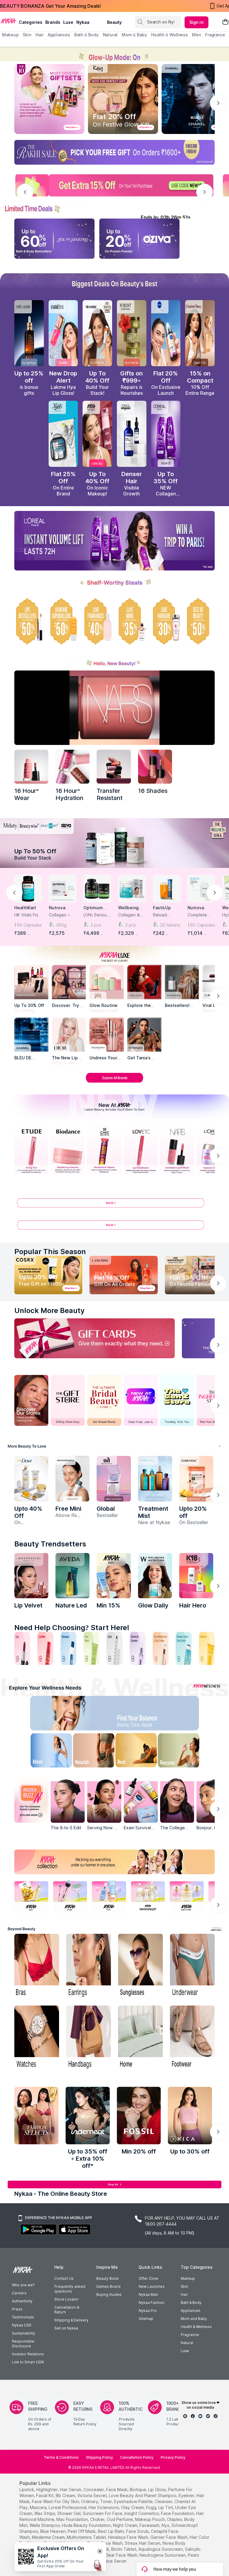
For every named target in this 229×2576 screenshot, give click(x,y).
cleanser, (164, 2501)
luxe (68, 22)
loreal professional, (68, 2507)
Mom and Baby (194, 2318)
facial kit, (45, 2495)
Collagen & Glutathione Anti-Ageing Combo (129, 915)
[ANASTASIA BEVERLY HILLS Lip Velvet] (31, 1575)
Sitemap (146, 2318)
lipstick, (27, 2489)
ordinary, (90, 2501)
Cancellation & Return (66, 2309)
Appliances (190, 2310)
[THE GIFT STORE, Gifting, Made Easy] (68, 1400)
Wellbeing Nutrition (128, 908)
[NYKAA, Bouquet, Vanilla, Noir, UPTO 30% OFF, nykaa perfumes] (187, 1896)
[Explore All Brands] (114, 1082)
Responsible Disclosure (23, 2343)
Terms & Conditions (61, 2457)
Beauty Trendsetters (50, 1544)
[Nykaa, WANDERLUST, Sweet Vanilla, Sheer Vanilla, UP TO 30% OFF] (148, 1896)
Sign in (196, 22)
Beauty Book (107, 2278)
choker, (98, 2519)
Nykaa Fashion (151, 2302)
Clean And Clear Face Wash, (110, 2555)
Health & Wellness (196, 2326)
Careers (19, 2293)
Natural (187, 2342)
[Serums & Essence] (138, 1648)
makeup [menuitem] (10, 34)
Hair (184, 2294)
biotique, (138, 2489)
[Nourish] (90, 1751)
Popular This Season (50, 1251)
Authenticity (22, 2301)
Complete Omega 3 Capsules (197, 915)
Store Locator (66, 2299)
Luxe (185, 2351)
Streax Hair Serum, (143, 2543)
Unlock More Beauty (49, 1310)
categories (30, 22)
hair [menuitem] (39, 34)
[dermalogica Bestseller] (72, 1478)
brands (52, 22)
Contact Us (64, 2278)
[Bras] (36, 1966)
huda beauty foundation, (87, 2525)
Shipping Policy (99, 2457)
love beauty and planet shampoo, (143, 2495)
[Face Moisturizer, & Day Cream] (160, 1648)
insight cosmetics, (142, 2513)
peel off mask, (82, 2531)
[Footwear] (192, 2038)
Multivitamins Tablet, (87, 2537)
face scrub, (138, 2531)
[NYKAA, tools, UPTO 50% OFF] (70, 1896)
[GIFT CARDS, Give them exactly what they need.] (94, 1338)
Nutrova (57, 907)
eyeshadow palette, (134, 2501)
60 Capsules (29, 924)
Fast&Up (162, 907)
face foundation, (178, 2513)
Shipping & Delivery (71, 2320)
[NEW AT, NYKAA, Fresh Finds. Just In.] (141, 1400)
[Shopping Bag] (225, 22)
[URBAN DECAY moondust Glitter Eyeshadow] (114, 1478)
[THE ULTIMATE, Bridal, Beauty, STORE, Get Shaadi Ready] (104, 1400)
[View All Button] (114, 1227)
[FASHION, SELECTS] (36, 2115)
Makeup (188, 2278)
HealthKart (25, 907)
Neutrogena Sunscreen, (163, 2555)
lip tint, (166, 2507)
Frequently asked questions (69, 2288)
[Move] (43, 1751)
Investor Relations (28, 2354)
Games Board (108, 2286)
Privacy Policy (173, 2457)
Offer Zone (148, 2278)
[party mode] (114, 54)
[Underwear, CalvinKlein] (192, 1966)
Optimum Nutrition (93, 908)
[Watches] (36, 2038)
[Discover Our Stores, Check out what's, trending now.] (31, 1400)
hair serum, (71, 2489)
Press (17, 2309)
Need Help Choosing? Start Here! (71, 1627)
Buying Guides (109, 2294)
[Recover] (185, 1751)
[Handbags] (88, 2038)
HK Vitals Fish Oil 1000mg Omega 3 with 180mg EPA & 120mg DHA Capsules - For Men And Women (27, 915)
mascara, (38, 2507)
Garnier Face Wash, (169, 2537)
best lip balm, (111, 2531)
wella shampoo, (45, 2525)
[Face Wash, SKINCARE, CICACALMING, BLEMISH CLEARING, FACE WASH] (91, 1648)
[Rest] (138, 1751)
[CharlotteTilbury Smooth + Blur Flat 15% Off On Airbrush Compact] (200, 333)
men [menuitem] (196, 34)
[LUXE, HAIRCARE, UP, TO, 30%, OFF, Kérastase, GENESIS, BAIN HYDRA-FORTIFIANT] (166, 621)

━━━━━━━━━━━━━━━━

#### Aim of the task:
Could you transcribe the entries above word for word, from the line with "Sign in (196, 22)" down to the line with "categories (30, 22)", keeping both?

#### Exercise solution:
Sign in (196, 22)
Beauty Book (107, 2278)
choker, (98, 2519)
Nykaa Fashion (151, 2302)
Clean And Clear Face Wash, (110, 2555)
Health & Wellness (196, 2326)
Careers (19, 2293)
Natural (187, 2342)
[Serums & Essence] (138, 1648)
makeup [menuitem] (10, 34)
Hair (184, 2294)
biotique, (138, 2489)
[Nourish] (90, 1751)
Popular This Season (50, 1251)
Authenticity (22, 2301)
Complete Omega 3 Capsules (197, 915)
Store Locator (66, 2299)
Luxe (185, 2351)
Streax Hair Serum, (143, 2543)
Unlock More Beauty (49, 1310)
categories (30, 22)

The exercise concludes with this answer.